Records from a data collection:
BEGIN

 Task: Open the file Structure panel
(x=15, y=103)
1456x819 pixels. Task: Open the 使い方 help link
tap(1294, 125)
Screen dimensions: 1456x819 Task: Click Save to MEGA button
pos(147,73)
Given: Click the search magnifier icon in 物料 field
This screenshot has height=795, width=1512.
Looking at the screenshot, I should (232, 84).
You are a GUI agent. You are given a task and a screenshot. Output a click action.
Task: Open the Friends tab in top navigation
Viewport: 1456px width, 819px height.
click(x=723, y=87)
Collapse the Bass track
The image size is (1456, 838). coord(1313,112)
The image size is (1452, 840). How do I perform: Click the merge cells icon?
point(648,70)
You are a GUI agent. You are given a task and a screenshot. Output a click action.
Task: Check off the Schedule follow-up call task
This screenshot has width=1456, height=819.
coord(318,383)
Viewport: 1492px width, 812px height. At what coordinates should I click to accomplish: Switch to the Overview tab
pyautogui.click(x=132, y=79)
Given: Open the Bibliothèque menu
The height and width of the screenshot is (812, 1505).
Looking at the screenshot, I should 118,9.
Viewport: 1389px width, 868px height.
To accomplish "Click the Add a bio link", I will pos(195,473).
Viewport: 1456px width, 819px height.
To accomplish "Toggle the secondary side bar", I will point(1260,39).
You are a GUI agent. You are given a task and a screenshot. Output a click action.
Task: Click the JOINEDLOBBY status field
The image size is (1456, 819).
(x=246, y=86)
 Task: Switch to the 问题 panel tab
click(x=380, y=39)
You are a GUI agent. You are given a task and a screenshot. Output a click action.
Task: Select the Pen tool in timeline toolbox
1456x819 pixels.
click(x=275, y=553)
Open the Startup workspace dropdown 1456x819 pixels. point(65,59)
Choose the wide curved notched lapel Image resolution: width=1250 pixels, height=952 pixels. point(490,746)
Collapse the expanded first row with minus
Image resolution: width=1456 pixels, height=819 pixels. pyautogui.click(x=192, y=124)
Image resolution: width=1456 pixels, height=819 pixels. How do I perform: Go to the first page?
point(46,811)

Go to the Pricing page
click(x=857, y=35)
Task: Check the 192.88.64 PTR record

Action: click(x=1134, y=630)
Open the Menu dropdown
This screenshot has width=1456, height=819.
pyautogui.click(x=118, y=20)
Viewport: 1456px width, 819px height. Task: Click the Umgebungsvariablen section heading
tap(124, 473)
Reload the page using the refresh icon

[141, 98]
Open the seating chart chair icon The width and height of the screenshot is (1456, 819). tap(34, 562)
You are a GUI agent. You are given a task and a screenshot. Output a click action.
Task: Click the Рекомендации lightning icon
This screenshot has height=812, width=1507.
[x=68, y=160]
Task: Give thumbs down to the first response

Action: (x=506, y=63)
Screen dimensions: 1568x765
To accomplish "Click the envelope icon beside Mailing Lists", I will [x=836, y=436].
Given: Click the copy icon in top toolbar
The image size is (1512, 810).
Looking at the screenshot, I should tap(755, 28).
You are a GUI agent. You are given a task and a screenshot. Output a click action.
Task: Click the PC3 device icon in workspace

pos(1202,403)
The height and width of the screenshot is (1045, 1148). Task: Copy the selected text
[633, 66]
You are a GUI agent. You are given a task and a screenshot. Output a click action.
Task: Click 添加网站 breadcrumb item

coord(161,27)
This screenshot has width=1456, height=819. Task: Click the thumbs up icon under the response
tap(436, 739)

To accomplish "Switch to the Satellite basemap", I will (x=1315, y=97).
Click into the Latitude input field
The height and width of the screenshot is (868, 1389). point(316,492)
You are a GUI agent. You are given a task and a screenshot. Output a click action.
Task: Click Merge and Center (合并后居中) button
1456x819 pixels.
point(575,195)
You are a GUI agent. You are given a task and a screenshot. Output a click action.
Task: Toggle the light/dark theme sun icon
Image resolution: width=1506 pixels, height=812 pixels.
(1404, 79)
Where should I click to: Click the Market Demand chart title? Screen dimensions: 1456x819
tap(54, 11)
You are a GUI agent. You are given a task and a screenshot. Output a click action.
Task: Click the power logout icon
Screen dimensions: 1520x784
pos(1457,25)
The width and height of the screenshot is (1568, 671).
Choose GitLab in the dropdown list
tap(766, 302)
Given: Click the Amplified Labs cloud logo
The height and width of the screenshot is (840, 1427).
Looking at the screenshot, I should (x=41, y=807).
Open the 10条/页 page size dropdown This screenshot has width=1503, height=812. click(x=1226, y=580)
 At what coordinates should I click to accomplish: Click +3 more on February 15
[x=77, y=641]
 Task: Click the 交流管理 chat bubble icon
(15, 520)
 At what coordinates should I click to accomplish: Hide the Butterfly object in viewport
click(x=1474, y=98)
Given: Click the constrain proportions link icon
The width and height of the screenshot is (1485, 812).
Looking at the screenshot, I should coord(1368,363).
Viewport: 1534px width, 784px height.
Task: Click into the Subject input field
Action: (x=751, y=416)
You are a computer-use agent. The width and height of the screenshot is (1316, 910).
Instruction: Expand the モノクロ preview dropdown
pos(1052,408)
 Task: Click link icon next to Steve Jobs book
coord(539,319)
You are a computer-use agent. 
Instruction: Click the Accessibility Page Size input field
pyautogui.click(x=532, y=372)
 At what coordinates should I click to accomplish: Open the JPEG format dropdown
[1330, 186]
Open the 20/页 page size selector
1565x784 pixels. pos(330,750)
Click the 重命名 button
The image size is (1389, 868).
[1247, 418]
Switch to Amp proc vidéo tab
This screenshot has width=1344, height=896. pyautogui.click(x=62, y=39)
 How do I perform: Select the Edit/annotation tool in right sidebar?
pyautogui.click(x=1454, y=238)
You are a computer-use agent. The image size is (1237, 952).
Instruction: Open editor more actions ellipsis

END

Locate "You are a computer-use agent. The image" in the data above. Then repeat, exactly, its line and each line after it through the last, adding nothing.

You are a computer-use agent. The image size is (1237, 952).
Instruction: Open editor more actions ellipsis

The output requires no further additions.